- Work to complete -
Rewrite the lines starting at the one that contains "Maximize the Command" and ending with the last line, replacing "Screen dimensions" with "Display size" and leaving everything else unchanged.

+++

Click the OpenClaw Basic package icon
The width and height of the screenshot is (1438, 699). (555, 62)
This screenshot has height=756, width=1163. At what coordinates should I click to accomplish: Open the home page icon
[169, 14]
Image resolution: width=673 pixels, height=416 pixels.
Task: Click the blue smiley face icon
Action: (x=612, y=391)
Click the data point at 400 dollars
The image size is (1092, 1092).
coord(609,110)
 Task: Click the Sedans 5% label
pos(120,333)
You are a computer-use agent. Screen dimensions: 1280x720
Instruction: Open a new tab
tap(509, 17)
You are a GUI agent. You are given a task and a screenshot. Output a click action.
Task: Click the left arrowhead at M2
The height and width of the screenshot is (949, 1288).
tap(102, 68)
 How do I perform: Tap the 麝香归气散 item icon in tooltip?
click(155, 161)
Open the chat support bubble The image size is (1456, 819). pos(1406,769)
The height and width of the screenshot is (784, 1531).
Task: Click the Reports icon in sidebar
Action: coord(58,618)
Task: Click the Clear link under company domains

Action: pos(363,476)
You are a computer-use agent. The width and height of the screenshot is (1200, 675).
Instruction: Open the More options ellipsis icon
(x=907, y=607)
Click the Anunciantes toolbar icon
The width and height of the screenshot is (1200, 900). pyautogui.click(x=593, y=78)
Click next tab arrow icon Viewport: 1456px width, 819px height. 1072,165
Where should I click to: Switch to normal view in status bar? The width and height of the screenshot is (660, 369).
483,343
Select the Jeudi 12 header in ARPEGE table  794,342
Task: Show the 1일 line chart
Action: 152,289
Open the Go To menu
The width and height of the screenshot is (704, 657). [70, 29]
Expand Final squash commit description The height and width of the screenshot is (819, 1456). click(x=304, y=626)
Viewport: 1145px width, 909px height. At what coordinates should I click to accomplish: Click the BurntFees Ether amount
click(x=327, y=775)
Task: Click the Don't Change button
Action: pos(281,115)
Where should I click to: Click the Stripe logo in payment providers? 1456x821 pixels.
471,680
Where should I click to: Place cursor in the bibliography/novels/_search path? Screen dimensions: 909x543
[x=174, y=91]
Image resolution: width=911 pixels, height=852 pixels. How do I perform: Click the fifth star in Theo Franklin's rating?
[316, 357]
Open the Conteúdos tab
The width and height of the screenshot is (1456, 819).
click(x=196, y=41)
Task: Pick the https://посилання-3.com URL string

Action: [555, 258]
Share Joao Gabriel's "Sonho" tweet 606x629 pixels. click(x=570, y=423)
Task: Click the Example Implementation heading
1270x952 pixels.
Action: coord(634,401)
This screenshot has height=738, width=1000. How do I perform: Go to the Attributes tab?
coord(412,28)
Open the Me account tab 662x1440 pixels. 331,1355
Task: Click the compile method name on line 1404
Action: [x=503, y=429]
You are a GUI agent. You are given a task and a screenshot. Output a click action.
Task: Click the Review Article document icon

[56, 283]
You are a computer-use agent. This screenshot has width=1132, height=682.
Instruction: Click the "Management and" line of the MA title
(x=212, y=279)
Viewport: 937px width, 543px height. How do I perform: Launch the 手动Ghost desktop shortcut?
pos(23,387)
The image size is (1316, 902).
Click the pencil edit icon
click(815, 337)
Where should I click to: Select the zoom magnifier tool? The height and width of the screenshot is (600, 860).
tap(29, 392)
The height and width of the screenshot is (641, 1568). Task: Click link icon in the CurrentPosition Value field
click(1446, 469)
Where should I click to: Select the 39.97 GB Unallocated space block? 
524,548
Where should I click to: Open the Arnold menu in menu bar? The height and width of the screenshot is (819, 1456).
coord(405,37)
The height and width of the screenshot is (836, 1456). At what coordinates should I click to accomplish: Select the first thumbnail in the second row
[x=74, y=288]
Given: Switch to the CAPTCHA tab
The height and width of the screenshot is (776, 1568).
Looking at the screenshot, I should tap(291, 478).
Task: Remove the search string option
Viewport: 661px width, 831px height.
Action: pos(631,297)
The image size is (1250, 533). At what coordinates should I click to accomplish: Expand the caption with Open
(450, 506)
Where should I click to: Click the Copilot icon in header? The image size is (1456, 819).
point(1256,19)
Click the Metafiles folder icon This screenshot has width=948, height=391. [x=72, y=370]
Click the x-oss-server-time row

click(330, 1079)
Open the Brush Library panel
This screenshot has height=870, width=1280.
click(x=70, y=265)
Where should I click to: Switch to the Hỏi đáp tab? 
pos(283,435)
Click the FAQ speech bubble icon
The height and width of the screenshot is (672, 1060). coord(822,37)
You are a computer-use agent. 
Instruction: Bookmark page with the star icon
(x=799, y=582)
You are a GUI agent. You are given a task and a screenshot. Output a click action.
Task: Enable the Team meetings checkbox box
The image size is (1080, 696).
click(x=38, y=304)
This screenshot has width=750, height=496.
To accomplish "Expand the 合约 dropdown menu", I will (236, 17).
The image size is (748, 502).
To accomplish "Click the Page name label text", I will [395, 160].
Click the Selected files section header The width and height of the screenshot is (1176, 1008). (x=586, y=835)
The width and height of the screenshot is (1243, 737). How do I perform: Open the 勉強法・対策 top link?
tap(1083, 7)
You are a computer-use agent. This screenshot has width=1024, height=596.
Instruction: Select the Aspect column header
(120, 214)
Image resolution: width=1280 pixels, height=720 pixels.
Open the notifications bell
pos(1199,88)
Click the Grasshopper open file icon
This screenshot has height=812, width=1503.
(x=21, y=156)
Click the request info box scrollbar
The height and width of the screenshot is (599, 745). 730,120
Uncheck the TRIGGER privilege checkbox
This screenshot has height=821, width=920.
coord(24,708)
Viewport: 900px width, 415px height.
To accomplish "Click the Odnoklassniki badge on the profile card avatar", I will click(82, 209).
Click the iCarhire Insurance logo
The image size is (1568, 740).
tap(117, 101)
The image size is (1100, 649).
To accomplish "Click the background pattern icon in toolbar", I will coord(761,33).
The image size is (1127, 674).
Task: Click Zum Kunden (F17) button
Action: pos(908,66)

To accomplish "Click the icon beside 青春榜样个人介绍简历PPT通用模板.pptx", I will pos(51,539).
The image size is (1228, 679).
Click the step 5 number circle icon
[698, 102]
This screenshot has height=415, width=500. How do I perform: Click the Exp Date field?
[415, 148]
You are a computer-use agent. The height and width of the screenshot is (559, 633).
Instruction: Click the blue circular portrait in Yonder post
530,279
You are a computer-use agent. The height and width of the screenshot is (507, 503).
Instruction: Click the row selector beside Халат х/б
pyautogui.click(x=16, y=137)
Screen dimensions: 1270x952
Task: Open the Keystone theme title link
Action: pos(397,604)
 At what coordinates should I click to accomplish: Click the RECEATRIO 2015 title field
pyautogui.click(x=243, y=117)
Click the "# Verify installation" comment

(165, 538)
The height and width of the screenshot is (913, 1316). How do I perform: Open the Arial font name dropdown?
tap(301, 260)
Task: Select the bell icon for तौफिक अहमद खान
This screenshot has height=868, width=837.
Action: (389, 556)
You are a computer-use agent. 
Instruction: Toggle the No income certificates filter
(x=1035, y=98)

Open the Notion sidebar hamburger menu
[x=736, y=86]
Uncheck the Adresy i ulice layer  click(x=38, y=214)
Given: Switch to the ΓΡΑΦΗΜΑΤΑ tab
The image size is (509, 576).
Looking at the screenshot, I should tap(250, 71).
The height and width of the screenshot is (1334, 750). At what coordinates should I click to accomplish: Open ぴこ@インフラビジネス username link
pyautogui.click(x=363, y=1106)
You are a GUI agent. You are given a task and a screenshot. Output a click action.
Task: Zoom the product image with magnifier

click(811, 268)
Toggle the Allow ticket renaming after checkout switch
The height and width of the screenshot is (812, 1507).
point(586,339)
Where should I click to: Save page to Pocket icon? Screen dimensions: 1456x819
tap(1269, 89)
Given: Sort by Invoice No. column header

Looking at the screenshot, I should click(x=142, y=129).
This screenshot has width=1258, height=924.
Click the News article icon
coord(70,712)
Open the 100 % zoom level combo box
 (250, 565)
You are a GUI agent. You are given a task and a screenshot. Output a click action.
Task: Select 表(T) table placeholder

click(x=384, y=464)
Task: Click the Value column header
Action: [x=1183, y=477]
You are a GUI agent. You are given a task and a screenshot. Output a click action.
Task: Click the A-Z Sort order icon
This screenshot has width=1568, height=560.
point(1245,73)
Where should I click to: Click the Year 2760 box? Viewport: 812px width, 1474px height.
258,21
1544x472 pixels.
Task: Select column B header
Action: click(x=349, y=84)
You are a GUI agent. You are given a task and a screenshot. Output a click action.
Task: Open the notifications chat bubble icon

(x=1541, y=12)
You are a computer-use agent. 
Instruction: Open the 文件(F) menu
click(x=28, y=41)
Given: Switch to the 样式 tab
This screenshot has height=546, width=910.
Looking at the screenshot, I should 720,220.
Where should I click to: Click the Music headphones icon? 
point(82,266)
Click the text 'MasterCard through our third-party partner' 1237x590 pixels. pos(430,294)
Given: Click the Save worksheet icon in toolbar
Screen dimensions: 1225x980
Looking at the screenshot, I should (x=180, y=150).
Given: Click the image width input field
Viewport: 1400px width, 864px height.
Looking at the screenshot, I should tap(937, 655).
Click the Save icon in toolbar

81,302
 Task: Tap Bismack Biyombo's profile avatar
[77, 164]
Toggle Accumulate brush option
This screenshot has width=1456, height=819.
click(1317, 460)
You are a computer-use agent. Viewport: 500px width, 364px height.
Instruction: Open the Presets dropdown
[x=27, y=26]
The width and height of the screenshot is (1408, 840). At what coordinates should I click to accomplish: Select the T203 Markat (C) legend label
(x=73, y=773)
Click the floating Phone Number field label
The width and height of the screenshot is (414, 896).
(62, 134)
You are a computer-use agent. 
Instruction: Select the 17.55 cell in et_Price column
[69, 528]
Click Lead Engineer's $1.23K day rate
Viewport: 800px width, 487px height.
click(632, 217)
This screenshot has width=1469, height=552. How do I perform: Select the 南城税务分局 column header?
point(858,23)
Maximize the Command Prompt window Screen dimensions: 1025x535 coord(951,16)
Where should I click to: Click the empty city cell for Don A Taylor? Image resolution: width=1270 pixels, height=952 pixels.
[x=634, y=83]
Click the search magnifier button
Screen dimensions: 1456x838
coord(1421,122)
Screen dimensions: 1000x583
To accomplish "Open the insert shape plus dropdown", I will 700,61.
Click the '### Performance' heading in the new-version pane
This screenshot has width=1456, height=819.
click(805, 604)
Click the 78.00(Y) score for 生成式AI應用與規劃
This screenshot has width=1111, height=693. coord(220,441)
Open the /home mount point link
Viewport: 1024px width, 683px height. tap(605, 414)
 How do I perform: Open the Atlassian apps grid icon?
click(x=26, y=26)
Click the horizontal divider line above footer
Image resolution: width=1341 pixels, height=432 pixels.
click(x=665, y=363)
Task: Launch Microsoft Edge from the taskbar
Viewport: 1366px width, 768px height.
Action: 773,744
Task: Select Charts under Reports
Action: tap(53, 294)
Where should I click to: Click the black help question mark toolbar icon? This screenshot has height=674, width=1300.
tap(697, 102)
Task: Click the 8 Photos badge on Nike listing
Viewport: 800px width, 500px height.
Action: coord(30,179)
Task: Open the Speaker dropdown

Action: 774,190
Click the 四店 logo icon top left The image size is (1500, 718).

+++

- Reply -
Maximize the Command Prompt window Display size: 1025x535 coord(951,16)
Where should I click to: Click the empty city cell for Don A Taylor? Image resolution: width=1270 pixels, height=952 pixels.
[x=634, y=83]
Click the search magnifier button
Display size: 1456x838
coord(1421,122)
Display size: 1000x583
To accomplish "Open the insert shape plus dropdown", I will 700,61.
Click the '### Performance' heading in the new-version pane
This screenshot has width=1456, height=819.
click(805, 604)
Click the 78.00(Y) score for 生成式AI應用與規劃
This screenshot has width=1111, height=693. coord(220,441)
Open the /home mount point link
Viewport: 1024px width, 683px height. tap(605, 414)
 How do I perform: Open the Atlassian apps grid icon?
click(x=26, y=26)
Click the horizontal divider line above footer
Image resolution: width=1341 pixels, height=432 pixels.
click(x=665, y=363)
Task: Launch Microsoft Edge from the taskbar
Viewport: 1366px width, 768px height.
Action: 773,744
Task: Select Charts under Reports
Action: tap(53, 294)
Where should I click to: Click the black help question mark toolbar icon? This screenshot has height=674, width=1300.
tap(697, 102)
Task: Click the 8 Photos badge on Nike listing
Viewport: 800px width, 500px height.
Action: coord(30,179)
Task: Open the Speaker dropdown

Action: 774,190
Click the 四店 logo icon top left The image size is (1500, 718).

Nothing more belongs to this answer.